Once all my pages were in place, I asked AI to implement a consistent motion strategy across the site using the Motion library. It created shared lib files and primitives—for example, fade-in and slide-in—and added stagger animation to the hero text, reveal-on-scroll to the pages, and image fade-ins, all while maintaining A11Y compliance by respecting prefers-reduced-motion. I wanted some animation and subtle motion, but not the constant movement you see on so many “award-winning” agency sites. Not everything needs to move in all directions all the time. And no, you don’t need a loading screen.

Solving Image Optimization

Image optimization was probably the most technical challenge for the AI. Previously, I had used unoptimized images because build times with optimizations were far too long. Claude Code suggested a two-tier approach: use a BuildKit cache mount in the Dockerfile for Sharp on CI for all covers, work screenshots, and the about photo, with a Docker volume mount as a fallback.

Testing & Quality

My greatest challenge was the testing and QA phase. I used the five subagents mentioned earlier to check the codebase in parallel for violations in their respective domains, and they found plenty of issues. After each one was resolved, I had Claude Code implement A11Y tests with axe-core, and I added Vitest unit tests for all components as well as E2E tests with Playwright.

Documentation & Launch

In the final step, I used Claude Code to update the plop templates and all documentation to match the actual implementation, clean up unused code, align the Node version, and update the Docker build tests.

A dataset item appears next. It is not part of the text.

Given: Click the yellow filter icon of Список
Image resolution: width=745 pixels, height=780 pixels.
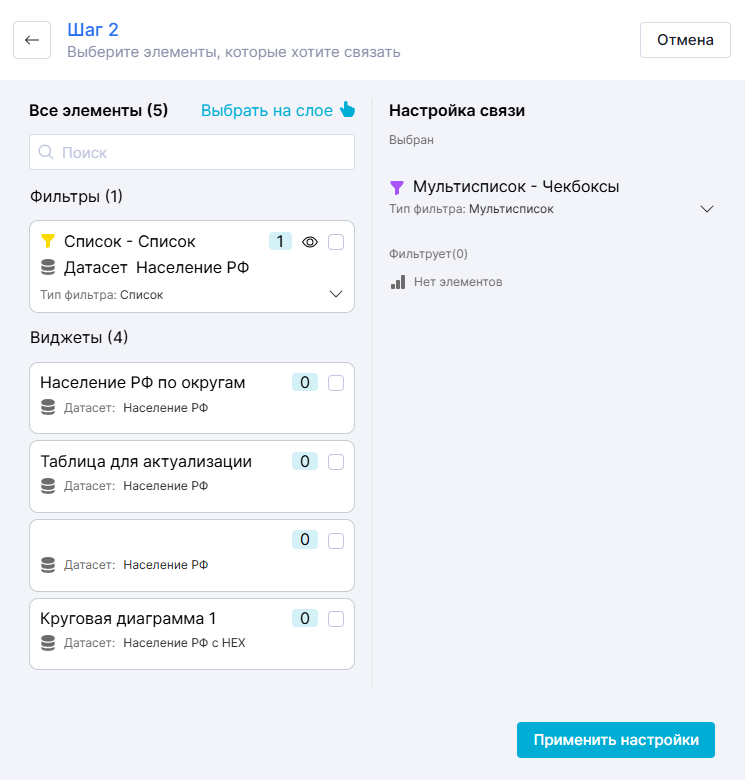Looking at the screenshot, I should (x=47, y=241).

My project entered the finish lane after six weeks of work, with over 110 Beans tickets completed.

What I Learned

After weeks of working with AI, I think it’s futile not to embrace the new agentic workflows. Companies that don’t adopt them will gradually be replaced by those that know how to integrate them into their development workflow. Developers who refuse to use them—or who dismiss them as glorified 2020-era chat tools—will lose market value and gradually be pushed out. Learning to work with agentic AI is crucial not just for developers, but for many other roles as well. It’s a whole new skill set, and it benefits people who think structurally, write proper specifications, validate suggested solutions, check implementations, and—most importantly—have taste.

Working with multiple subagents is just the beginning. Real professionals know how to build systems of AI agents that work in parallel under central coordination (a CEO agent), write specs, discuss with each other, operate within time and token budgets, include security layers, and run mostly autonomously. This is far from vibe coding—it’s intentional agentic architecture. I’ll continue to develop these skills and look much deeper into the Pi agent to learn how to create custom workflows, extensions, and AI harnesses.